Work task -> Please leave out pictures and print exactly the lines from the one that has "Image resolution: width=1400" through the last line of the material below.

※ ※ ※

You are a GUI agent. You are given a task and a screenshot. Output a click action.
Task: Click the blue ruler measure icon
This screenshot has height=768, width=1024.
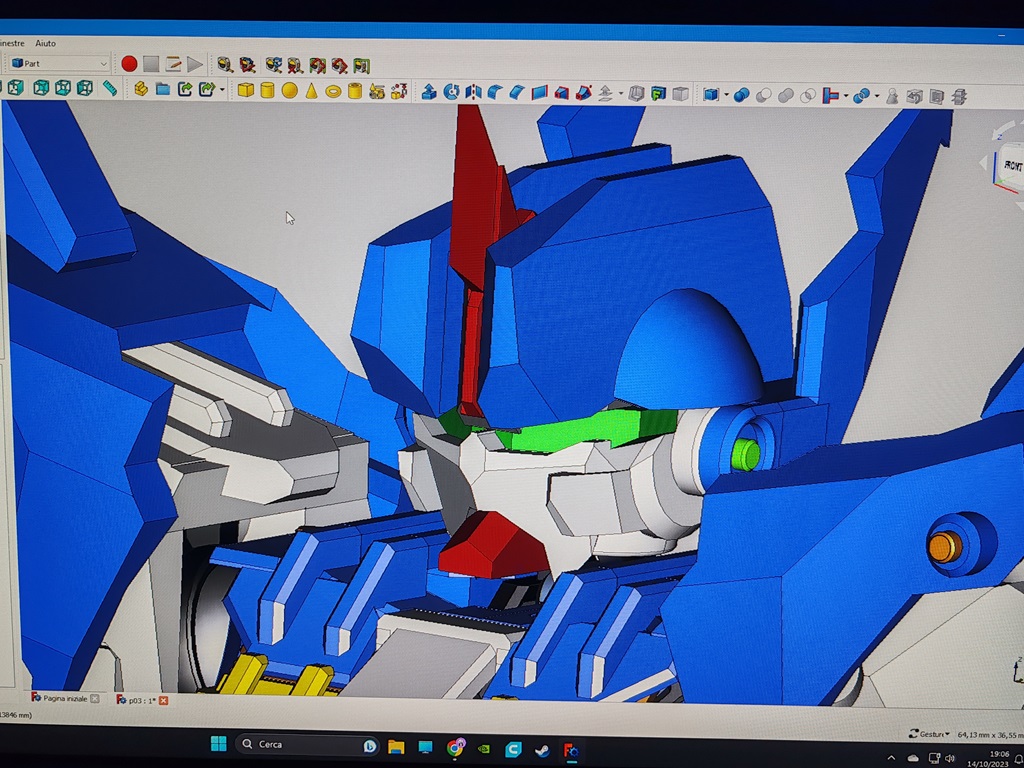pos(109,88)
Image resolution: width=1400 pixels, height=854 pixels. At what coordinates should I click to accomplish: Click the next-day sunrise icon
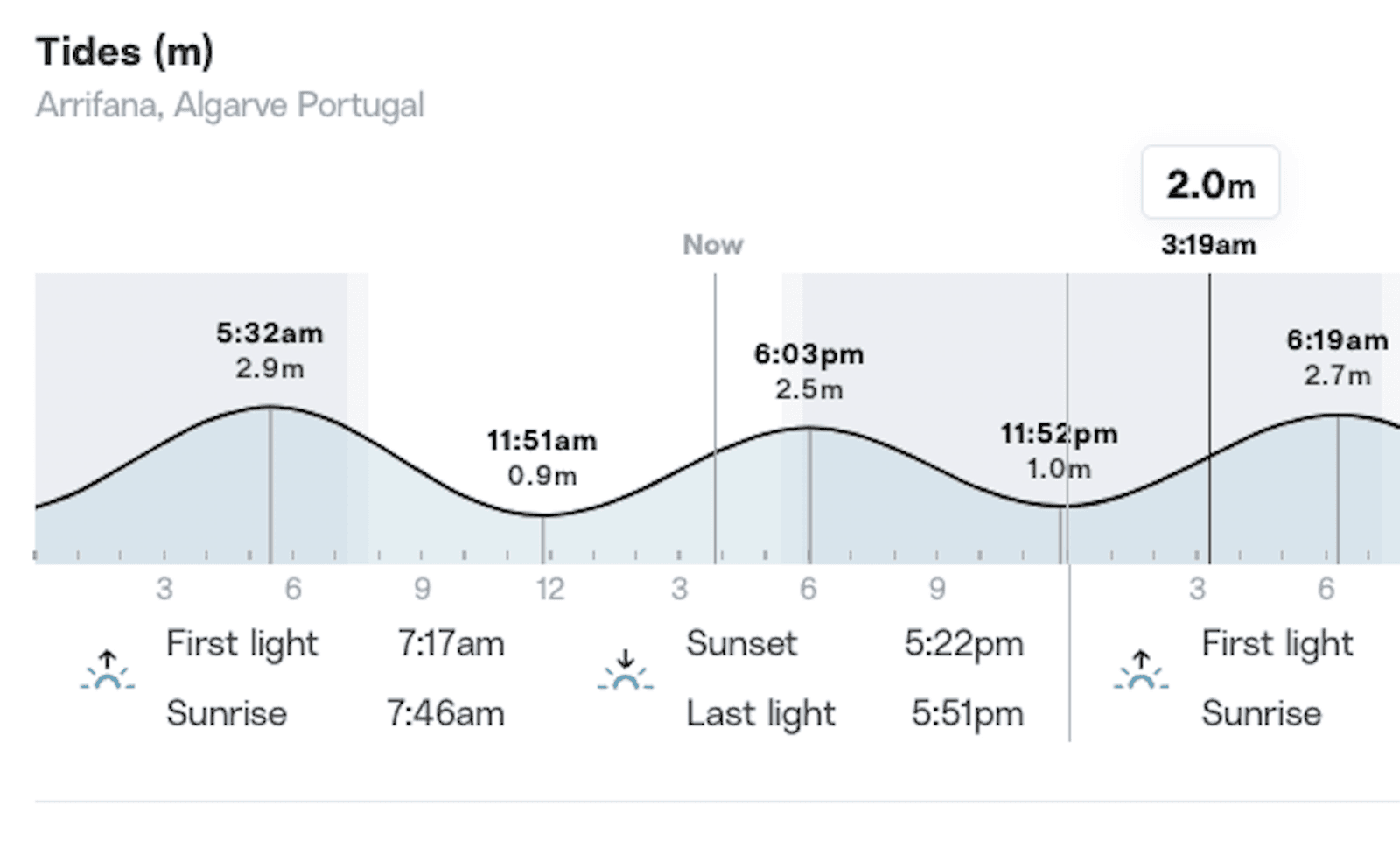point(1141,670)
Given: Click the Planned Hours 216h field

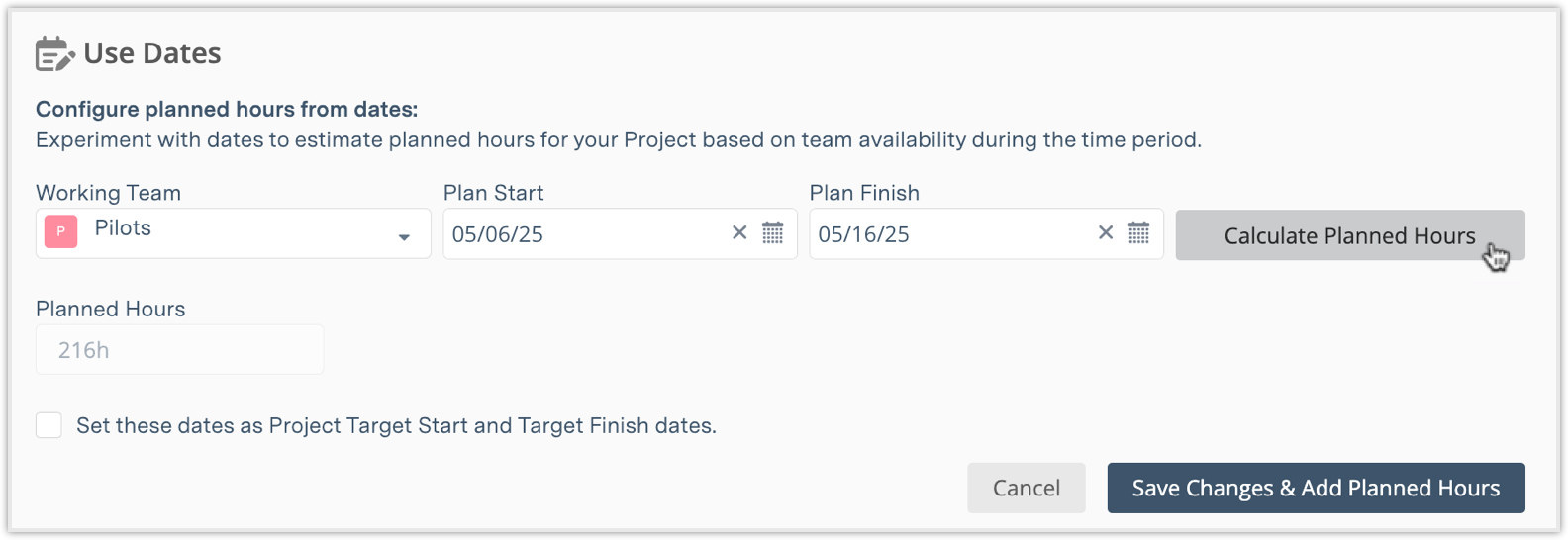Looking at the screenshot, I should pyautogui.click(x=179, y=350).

※ ※ ※

Written solution ->
Image resolution: width=1400 pixels, height=854 pixels. At what coordinates should I click to accomplish: Click the next-day sunrise icon
point(1141,670)
Given: Click the Planned Hours 216h field

Looking at the screenshot, I should pyautogui.click(x=179, y=350).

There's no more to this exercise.